The survey also showed greater empathy among Trump’s supporters — compared to among Democrats — for their fellow Americans who have to pay the huge social and economic costs of mass-immigration.
Each year, 4 million Americans turn 18 years old and enter the workforce. But, each year, the federal government also imports 2 million immigrants, guest-workers, refugees and asylum seekers and illegal immigrants. The inflow of professionals and workers drives down the salaries of American white-collar and blue-collar workers while boosting income for investors and employers.
The inflow also crowd the schools used by the children of lower-income Americans, sharply increases tax transfers from Americans to immigrants, reduces innovation and productivity, pushes many lower-skilled Americans out of the workforce, and enables large-scale violence by immigrant communities against Americans who do not live in protected neighborhoods.
But immigration also provide elites with a comforting supply of cheap and disposable domestic labor and of service workers, usually housed in districts that are distant from their homes.
The survey also showed a huge increase among GOP supporters in concerns for their fellow Americans’ jobs.
The 2016 Chicago Council Survey reveals that 85 percent of core Trump supporters and 78 percent of Republicans say protecting American jobs is a very important foreign policy goal. In contrast, the 2014 survey of foreign policy opinion leaders found that only 37 percent of Republican opinion leaders think protecting American jobs is a very important foreign policy goal.
The survey also dismissed hopes by elite progressives and by establishment GOP activists that the public’s worry about cheap-labor immigration will fade after the election.
Some commentators believe that Trumpism—“a personality-fueled movement that has proven, against the smart money’s predictions, to be in tune with the frustrations of a significant slice of the electorate”48— will disappear if Trump loses the election.

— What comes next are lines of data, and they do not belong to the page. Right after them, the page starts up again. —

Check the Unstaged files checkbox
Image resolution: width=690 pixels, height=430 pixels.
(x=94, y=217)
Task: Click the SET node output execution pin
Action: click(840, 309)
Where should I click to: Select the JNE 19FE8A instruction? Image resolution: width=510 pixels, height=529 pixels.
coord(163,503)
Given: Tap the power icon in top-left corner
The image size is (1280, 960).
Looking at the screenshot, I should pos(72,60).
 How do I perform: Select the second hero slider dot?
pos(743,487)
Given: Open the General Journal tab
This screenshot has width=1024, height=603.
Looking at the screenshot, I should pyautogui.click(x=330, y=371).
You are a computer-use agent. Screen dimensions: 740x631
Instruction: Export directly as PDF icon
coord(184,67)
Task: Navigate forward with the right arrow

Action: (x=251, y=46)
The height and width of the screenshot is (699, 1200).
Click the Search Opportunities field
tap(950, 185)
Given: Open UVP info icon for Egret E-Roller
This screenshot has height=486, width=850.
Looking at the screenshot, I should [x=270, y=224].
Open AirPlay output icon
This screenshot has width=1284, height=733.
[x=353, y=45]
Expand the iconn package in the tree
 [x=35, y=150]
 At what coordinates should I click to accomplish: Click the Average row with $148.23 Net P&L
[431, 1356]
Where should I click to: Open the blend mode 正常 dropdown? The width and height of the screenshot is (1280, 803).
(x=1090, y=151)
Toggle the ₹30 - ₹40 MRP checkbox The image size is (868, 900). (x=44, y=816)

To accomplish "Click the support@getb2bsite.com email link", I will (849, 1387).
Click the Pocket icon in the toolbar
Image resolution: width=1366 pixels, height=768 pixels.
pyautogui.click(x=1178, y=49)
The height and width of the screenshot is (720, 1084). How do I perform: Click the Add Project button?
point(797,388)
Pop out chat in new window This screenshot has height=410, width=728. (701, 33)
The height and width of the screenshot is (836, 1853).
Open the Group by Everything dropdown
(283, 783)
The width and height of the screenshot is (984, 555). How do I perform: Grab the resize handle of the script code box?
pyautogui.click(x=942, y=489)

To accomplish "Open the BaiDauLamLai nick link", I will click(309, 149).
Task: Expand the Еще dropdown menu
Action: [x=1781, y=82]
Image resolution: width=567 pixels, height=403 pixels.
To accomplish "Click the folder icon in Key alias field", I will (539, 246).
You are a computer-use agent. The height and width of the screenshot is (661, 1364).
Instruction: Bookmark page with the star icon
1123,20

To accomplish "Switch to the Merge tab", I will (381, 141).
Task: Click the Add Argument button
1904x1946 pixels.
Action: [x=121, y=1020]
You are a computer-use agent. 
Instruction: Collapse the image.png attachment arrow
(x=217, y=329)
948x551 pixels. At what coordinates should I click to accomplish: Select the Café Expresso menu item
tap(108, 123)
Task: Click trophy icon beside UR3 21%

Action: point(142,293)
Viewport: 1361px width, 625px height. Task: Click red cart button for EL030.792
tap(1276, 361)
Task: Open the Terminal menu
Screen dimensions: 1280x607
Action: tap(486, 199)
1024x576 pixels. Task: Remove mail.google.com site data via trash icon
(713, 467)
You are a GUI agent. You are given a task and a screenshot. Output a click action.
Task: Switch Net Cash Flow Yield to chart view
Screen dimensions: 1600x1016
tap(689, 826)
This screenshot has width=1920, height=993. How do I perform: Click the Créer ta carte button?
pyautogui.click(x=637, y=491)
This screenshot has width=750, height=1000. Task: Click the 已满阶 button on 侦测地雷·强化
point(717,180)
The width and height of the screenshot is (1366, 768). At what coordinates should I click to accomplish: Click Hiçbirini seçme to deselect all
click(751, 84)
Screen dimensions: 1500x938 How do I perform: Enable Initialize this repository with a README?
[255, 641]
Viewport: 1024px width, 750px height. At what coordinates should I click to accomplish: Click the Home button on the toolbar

The data in this report suggest that this will not be the case. This election cycle has brought certain underlying tensions between Republicans and Democrats to the fore. While the divisions on the issues of immigration and globalization are now more prominent, they were not created in the past year alone. Democrats and Republicans have expressed diverging opinions about immigration since 2002, and the gap between Republican and Democratic views on globalization has grown steadily since 2008.
The council is a business-led group which has been a strong backer of cheap-labor migration for many years. In 2014, for example, a survey of the group’s members showed that 75 percent strongly backed the 2013 immigration-expansion bill — but only 18 percent were willing to let illegal immigrants get citizenship and thus likely vote against GOP candidates.
The council’s new survey does not ask Americans about the impact of immigration on their wages and salaries. Business groups profit from the annual inflow of lower-wage workers and welfare-funded immigrant buyers.
In 2013, John Rowe, a senior member of the Chicago council, and a former chairman and CEO of Exelon Corp., urged new rules to ease hiring of more immigrant workers. “Different businesses want different kinds of people. A restaurant may want waiters and cooks, a hospital wants nurses and doctors, a university wants physicists, a business like Exelon needs more engineers,” Rowe told an interviewer on Chicago Tonight in February 2013.
Rowe dismissed concerns about American workers. “Most of these jobs [for immigrants] are in places where the existing unemployed either are unable to compete for them, or don’t want to compete for them,” he said.
The Chicago council also released this month another report calling for an amnesty for the roughly 12 million illegal migrants in the United States. That report was produced with the D.C. Bipartisan Policy Center, an establishment-funded advocacy group led by former legislators.